> What you are asked to do
Copy every one of the entries below line by line, keeping each character, space, and bracket unchanged.

>> begin Records for the task

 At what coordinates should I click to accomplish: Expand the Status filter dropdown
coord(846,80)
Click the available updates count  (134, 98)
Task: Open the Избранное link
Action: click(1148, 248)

>> end Records for the task

> Answer to this task
 At what coordinates should I click to accomplish: Expand the Status filter dropdown
coord(846,80)
Click the available updates count  (134, 98)
Task: Open the Избранное link
Action: click(1148, 248)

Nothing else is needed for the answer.